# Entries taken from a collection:
Content starts

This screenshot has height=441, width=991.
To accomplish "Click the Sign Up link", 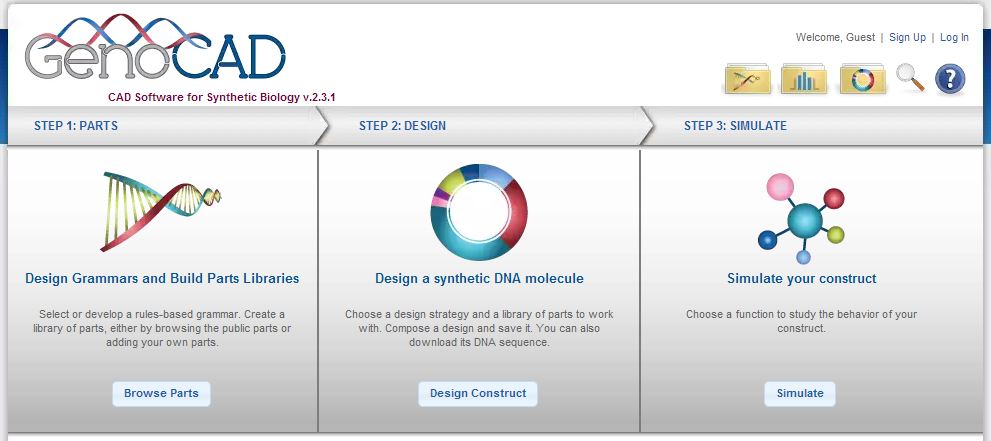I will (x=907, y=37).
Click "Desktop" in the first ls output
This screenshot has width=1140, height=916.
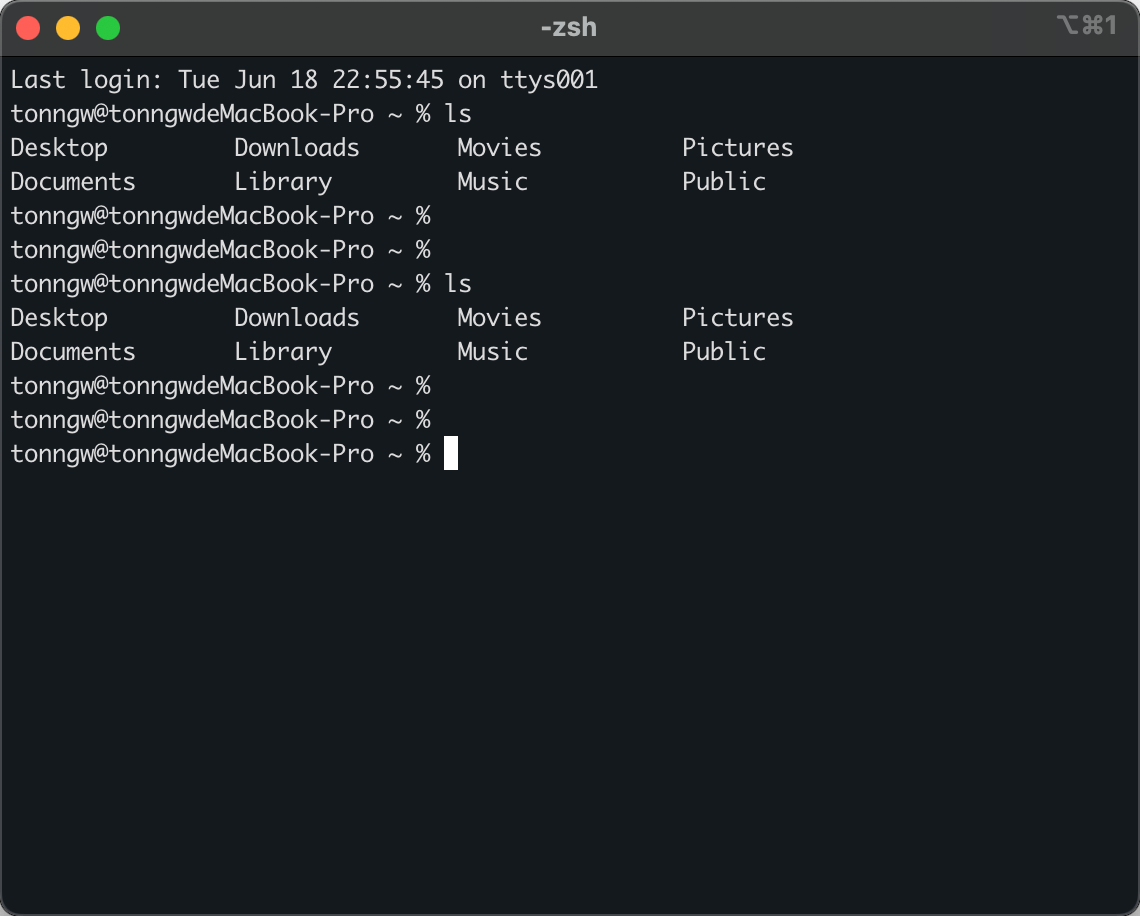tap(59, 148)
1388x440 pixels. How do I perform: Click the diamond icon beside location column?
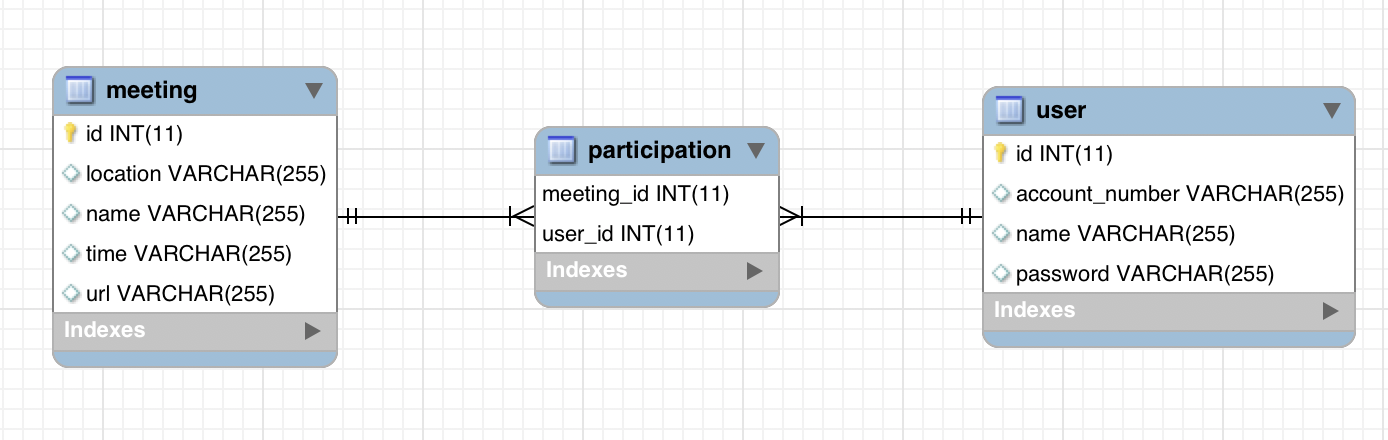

Content ends

Please retype the lines from the one that contains "This screenshot has width=1140, height=916." to the final line of the records, both included, exactly as written and without any pictures.

This screenshot has width=1140, height=916.
tap(59, 148)
1388x440 pixels. How do I perform: Click the diamond icon beside location column?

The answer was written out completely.